**TASK ITEM**
A faithful copy of the entries, without any pictures, is what is needed here.

**DATA RECORDS**
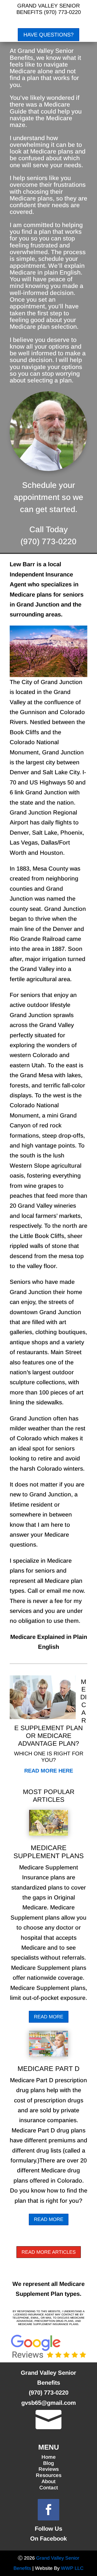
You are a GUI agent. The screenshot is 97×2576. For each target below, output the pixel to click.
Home (48, 2457)
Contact (48, 2487)
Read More (48, 2016)
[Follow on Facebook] (48, 2509)
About (48, 2481)
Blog (48, 2463)
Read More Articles (49, 2252)
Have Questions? (48, 35)
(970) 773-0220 (62, 12)
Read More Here (48, 1771)
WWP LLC (72, 2568)
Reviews (49, 2469)
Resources (48, 2475)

**WRITTEN ANSWER**
You are a GUI agent. The screenshot is 97×2576. For each target below, output the pixel to click.
Home (48, 2457)
Contact (48, 2487)
Read More (48, 2016)
[Follow on Facebook] (48, 2509)
About (48, 2481)
Blog (48, 2463)
Read More Articles (49, 2252)
Have Questions? (48, 35)
(970) 773-0220 (62, 12)
Read More Here (48, 1771)
WWP LLC (72, 2568)
Reviews (49, 2469)
Resources (48, 2475)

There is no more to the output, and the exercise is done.